• PROBLEM REQUIREMENTS: Your answer should be an exact copy of the lines from the start of the entries to the line containing "[button] (590, 340)", both included.

• TASK DATA:
★ ★ ★ ★ ★

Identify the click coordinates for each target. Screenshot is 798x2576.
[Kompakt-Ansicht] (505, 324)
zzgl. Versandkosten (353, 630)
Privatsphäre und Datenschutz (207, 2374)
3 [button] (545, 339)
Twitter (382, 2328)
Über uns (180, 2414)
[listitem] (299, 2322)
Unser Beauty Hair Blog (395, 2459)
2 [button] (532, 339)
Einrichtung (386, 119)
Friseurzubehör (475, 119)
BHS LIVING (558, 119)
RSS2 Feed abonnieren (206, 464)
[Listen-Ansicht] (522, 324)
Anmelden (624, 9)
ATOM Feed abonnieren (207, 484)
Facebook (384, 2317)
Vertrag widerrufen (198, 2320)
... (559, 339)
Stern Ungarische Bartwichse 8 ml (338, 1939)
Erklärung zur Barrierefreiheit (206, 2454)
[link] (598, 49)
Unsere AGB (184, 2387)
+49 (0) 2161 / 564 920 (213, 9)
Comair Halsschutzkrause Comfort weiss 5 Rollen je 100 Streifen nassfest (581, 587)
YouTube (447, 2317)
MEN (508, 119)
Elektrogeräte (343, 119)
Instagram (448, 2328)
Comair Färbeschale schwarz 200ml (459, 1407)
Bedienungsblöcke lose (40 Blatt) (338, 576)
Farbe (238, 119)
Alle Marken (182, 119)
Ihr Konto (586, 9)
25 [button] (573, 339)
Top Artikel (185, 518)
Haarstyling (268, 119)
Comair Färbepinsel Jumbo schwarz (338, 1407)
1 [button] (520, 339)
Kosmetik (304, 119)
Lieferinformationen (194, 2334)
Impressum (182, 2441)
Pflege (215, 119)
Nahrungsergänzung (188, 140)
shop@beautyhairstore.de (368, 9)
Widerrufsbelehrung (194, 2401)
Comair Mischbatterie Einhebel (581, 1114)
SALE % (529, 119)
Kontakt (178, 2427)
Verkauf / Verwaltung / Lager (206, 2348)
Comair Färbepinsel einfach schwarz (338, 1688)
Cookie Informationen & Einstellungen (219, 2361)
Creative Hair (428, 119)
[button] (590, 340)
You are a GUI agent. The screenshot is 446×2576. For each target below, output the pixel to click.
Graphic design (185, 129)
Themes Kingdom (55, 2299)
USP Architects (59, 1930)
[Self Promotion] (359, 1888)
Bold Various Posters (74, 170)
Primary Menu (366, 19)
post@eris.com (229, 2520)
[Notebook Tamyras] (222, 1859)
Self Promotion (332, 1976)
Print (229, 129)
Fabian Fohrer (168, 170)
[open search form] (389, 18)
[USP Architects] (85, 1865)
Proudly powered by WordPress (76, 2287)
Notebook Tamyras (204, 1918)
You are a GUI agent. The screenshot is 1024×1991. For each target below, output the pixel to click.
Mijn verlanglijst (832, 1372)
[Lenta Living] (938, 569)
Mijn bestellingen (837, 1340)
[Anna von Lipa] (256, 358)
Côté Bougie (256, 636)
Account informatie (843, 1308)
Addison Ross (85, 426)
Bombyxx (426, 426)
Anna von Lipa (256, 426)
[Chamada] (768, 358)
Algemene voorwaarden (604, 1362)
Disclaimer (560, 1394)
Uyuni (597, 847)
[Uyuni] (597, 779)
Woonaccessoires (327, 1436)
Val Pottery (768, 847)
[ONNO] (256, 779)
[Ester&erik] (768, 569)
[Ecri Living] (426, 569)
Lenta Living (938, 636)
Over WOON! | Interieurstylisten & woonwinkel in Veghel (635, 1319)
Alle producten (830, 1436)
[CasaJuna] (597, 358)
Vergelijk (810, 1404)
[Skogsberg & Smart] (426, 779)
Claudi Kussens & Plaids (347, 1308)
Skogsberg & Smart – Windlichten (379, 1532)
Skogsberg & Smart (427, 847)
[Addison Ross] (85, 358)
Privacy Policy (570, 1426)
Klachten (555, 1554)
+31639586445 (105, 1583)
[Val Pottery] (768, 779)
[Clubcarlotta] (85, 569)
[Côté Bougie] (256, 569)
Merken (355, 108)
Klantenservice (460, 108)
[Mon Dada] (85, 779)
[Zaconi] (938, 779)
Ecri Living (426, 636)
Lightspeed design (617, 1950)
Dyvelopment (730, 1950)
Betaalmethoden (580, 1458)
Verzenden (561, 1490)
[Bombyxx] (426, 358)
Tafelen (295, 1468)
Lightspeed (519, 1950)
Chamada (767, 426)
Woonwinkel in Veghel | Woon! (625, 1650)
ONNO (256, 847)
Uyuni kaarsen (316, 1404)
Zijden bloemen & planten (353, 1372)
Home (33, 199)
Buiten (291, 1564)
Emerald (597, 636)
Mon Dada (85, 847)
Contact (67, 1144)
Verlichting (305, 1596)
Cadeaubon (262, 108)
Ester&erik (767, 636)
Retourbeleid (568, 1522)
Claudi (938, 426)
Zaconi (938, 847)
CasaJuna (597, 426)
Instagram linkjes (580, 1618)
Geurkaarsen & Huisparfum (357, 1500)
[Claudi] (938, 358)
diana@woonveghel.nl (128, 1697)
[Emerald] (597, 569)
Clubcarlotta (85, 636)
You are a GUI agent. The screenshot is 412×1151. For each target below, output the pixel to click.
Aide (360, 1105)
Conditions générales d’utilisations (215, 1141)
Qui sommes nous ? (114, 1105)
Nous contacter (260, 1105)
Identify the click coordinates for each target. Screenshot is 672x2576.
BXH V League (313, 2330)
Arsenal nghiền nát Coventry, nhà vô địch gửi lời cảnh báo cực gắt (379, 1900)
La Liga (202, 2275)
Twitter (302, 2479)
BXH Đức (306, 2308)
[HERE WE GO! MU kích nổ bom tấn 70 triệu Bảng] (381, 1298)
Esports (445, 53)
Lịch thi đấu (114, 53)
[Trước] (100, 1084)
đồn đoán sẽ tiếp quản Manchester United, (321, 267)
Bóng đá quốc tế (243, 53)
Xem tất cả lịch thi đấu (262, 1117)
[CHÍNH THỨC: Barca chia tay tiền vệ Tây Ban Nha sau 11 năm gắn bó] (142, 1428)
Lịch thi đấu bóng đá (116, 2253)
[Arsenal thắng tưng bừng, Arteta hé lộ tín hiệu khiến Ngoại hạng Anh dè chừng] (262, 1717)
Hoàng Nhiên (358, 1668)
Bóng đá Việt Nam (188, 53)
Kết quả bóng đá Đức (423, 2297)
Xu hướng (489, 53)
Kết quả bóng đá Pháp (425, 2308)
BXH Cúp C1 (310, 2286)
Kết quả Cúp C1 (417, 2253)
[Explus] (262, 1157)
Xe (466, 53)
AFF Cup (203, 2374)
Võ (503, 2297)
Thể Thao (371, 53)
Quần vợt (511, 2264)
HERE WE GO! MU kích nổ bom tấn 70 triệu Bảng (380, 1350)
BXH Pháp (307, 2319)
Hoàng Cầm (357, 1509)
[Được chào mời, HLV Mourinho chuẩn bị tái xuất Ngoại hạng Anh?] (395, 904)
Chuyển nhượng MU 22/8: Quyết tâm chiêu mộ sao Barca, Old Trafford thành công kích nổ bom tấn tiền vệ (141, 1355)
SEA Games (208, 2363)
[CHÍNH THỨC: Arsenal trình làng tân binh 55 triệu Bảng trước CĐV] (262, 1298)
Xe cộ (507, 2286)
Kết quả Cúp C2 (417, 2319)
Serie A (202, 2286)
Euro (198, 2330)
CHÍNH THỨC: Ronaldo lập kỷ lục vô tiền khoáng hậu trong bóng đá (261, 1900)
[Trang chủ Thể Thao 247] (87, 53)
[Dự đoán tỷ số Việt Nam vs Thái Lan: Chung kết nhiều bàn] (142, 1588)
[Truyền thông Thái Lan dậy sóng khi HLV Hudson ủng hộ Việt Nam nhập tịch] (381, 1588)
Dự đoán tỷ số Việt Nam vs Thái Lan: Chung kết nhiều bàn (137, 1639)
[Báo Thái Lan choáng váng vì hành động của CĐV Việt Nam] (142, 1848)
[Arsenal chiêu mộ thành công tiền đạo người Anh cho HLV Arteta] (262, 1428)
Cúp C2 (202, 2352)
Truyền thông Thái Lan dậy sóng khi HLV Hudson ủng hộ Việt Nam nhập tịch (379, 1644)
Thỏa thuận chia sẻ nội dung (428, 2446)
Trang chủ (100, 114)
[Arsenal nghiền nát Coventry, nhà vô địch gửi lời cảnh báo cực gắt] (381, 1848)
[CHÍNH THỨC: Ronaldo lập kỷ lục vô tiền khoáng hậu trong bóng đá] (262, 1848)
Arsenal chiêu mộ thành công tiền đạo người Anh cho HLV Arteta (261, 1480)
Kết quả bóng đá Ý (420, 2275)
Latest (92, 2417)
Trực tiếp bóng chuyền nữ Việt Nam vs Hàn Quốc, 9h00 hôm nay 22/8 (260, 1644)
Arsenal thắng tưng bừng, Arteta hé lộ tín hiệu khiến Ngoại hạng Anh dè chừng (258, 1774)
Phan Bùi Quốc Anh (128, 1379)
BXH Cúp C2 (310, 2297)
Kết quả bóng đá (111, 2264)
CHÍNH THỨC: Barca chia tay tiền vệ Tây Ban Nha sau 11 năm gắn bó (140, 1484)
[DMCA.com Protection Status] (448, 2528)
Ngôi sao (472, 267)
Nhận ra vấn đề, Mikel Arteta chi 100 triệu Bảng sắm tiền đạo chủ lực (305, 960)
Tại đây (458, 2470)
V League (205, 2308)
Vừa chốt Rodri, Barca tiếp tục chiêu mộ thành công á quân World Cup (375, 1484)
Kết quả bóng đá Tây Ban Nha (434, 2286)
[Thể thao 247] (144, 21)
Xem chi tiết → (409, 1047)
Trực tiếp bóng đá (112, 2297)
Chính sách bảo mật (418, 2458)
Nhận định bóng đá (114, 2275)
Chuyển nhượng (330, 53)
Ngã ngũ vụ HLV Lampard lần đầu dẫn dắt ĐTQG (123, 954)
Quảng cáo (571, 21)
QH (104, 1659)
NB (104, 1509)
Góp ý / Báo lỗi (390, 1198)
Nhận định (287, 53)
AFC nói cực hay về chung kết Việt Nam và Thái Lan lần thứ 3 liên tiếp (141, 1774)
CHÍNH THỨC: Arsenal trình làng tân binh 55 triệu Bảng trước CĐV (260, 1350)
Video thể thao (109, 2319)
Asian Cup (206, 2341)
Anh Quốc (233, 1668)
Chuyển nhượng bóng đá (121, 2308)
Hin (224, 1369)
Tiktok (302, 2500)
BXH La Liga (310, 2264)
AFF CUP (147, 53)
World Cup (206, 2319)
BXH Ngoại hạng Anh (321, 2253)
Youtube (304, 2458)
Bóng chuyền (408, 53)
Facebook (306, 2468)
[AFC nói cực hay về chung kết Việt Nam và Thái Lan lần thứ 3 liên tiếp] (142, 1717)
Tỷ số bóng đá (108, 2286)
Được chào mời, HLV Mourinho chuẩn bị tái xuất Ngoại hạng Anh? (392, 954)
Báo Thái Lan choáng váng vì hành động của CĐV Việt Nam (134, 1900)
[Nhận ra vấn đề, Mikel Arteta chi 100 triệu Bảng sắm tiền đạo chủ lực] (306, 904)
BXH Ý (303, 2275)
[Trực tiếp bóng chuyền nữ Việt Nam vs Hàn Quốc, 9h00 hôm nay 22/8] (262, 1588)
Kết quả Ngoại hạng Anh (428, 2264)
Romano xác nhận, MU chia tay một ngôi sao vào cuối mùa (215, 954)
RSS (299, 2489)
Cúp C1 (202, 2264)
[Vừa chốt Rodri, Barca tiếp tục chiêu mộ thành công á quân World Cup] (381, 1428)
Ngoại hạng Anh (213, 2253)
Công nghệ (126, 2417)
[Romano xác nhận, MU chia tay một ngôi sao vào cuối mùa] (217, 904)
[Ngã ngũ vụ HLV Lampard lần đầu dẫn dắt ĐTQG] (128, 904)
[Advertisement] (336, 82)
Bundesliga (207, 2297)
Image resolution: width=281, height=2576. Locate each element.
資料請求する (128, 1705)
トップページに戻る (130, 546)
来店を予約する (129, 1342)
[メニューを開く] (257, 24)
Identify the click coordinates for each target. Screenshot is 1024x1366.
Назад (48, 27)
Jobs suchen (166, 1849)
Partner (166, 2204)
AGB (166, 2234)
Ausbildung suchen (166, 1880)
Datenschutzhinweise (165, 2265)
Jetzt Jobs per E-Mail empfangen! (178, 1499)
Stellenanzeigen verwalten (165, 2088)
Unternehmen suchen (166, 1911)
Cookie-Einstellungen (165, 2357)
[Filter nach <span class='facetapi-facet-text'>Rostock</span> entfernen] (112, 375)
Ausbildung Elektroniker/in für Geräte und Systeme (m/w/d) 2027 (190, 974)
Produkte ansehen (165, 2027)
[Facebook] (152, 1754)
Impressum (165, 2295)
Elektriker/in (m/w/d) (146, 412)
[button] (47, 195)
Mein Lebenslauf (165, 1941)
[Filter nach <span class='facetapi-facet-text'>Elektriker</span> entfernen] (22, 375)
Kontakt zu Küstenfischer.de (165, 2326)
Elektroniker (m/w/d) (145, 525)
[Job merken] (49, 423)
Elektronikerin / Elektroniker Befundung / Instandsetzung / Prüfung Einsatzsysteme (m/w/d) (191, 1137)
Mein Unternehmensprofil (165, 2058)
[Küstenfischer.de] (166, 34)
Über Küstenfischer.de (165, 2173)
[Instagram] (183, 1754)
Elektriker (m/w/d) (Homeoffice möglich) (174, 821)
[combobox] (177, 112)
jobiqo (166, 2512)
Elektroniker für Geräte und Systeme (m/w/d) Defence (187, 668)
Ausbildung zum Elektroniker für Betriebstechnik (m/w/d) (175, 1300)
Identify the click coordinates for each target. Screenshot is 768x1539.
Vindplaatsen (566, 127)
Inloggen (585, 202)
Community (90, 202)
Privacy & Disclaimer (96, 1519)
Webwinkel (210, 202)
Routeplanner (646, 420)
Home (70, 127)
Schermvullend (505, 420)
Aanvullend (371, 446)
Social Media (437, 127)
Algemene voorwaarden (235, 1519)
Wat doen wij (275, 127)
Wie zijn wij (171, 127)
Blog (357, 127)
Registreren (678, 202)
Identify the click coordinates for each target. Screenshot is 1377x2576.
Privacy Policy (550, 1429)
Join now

★ ★ ★ ★ ★

• OUTPUT OF THE EXERCISE:
Identify the click coordinates for each target. Screenshot is 798x2576.
[Kompakt-Ansicht] (505, 324)
zzgl. Versandkosten (353, 630)
Privatsphäre und Datenschutz (207, 2374)
3 [button] (545, 339)
Twitter (382, 2328)
Über uns (180, 2414)
[listitem] (299, 2322)
Unser Beauty Hair Blog (395, 2459)
2 [button] (532, 339)
Einrichtung (386, 119)
Friseurzubehör (475, 119)
BHS LIVING (558, 119)
RSS2 Feed abonnieren (206, 464)
[Listen-Ansicht] (522, 324)
Anmelden (624, 9)
ATOM Feed abonnieren (207, 484)
Facebook (384, 2317)
Vertrag widerrufen (198, 2320)
... (559, 339)
Stern Ungarische Bartwichse 8 ml (338, 1939)
Erklärung zur Barrierefreiheit (206, 2454)
[link] (598, 49)
Unsere AGB (184, 2387)
+49 (0) 2161 / 564 920 (213, 9)
Comair Halsschutzkrause Comfort weiss 5 Rollen je 100 Streifen nassfest (581, 587)
YouTube (447, 2317)
MEN (508, 119)
Elektrogeräte (343, 119)
Instagram (448, 2328)
Comair Färbeschale schwarz 200ml (459, 1407)
Bedienungsblöcke lose (40 Blatt) (338, 576)
Farbe (238, 119)
Alle Marken (182, 119)
Ihr Konto (586, 9)
25 [button] (573, 339)
Top Artikel (185, 518)
Haarstyling (268, 119)
Comair Färbepinsel Jumbo schwarz (338, 1407)
1 [button] (520, 339)
Kosmetik (304, 119)
Lieferinformationen (194, 2334)
Impressum (182, 2441)
Pflege (215, 119)
Nahrungsergänzung (188, 140)
shop@beautyhairstore.de (368, 9)
Widerrufsbelehrung (194, 2401)
Comair Mischbatterie Einhebel (581, 1114)
SALE % (529, 119)
Kontakt (178, 2427)
Verkauf / Verwaltung / Lager (206, 2348)
Comair Färbepinsel einfach schwarz (338, 1688)
Cookie Informationen & Einstellungen (219, 2361)
Creative Hair (428, 119)
[button] (590, 340)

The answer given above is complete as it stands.